It is not a modus operandi to which I subscribe and while my children were growing up I could be found gnawing my knuckles in frustration at the family’s inability even to leave at an agreed time. They would then sit in the car doing precisely nothing of any note before asking when we might be taking a break. From what? Staring out of the window, texting their mates, examining the inside of their eyelids?
Go alone and you leave all this behind. You get to depart when you wanted to, to the minute, and not 20 minutes later so you have to hare down the road so you don’t miss your train, bus, airplane or whatever it is you’re not rushing to catch. Go alone and you get to drive at the speed you choose, without any barracking from the back about going too fast or, just occasionally, too slow. Go alone and you get to listen only to what you wish. No inane conversations about who’s dumped who or what some ill-advised associate was wearing last night, just your choice of music, audiobook or silence.

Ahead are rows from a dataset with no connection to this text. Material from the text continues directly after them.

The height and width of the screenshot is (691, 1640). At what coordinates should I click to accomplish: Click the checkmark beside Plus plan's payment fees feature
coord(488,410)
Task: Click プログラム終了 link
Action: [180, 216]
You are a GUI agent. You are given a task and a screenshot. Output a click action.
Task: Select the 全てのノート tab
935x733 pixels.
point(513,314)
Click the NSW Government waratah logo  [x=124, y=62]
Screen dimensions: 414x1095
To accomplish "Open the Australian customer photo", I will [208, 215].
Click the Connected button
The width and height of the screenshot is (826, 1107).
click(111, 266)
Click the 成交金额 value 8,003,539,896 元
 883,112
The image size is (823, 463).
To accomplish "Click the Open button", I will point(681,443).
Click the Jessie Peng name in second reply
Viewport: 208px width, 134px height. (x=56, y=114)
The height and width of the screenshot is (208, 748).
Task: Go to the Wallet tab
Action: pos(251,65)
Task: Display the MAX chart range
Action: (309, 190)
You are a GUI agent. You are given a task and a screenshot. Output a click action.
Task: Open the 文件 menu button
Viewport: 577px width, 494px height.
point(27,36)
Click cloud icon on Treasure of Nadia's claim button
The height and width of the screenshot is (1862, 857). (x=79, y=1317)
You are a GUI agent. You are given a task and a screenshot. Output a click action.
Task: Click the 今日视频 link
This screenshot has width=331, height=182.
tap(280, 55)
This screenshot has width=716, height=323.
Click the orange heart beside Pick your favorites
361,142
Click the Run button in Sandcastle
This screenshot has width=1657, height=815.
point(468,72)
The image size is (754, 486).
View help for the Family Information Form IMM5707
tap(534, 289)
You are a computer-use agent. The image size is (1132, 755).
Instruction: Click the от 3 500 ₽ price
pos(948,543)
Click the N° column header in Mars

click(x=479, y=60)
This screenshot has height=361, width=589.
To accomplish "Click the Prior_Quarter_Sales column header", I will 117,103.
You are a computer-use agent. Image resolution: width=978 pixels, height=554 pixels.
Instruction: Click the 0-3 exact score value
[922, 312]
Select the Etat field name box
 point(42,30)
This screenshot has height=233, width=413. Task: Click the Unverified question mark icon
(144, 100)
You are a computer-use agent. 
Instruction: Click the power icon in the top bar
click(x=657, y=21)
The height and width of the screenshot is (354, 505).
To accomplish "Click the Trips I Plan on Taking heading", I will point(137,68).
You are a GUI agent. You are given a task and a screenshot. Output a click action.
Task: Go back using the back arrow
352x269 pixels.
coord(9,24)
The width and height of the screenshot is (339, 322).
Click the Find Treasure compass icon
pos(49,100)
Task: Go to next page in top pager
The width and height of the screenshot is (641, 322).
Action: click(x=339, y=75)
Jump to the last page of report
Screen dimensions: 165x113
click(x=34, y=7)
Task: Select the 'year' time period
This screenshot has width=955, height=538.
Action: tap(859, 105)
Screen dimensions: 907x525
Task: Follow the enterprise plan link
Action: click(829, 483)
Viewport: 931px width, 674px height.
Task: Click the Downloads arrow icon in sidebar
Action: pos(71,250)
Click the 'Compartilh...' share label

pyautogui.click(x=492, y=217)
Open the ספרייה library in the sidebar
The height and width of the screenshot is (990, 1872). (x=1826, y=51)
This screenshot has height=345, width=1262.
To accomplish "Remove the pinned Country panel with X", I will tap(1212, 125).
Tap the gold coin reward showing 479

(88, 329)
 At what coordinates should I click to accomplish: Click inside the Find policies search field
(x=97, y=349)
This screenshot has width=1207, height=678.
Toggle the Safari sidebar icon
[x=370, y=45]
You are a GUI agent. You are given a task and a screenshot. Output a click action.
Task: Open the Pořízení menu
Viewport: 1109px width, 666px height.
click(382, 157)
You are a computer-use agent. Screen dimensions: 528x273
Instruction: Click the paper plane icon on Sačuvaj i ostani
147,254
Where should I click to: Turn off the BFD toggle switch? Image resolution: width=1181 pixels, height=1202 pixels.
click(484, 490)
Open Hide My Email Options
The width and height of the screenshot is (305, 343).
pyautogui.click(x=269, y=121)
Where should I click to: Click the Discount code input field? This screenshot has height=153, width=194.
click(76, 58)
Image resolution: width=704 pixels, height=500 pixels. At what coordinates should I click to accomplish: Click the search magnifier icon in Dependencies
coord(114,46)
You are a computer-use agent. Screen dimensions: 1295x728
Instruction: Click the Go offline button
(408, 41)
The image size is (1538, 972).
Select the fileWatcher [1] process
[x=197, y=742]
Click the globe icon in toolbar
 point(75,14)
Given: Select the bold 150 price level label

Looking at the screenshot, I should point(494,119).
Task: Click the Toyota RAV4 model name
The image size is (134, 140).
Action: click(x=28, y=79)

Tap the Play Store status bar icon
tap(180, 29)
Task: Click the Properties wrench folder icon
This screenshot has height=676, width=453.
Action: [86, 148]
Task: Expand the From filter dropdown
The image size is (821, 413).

I’m a much better driver on my own. With my head cleared of distractions, I’m just better at positioning the car on the road, reading the unspoken language of the road users around me, distinguishing between the aggressive idiots, the terrible drivers who just behave like aggressive idiots without ever meaning to, the distracted and the lost. It would be interesting to discover how much more likely you are to have an accident with your family on board than without. I have no idea, but expect it would be significantly so.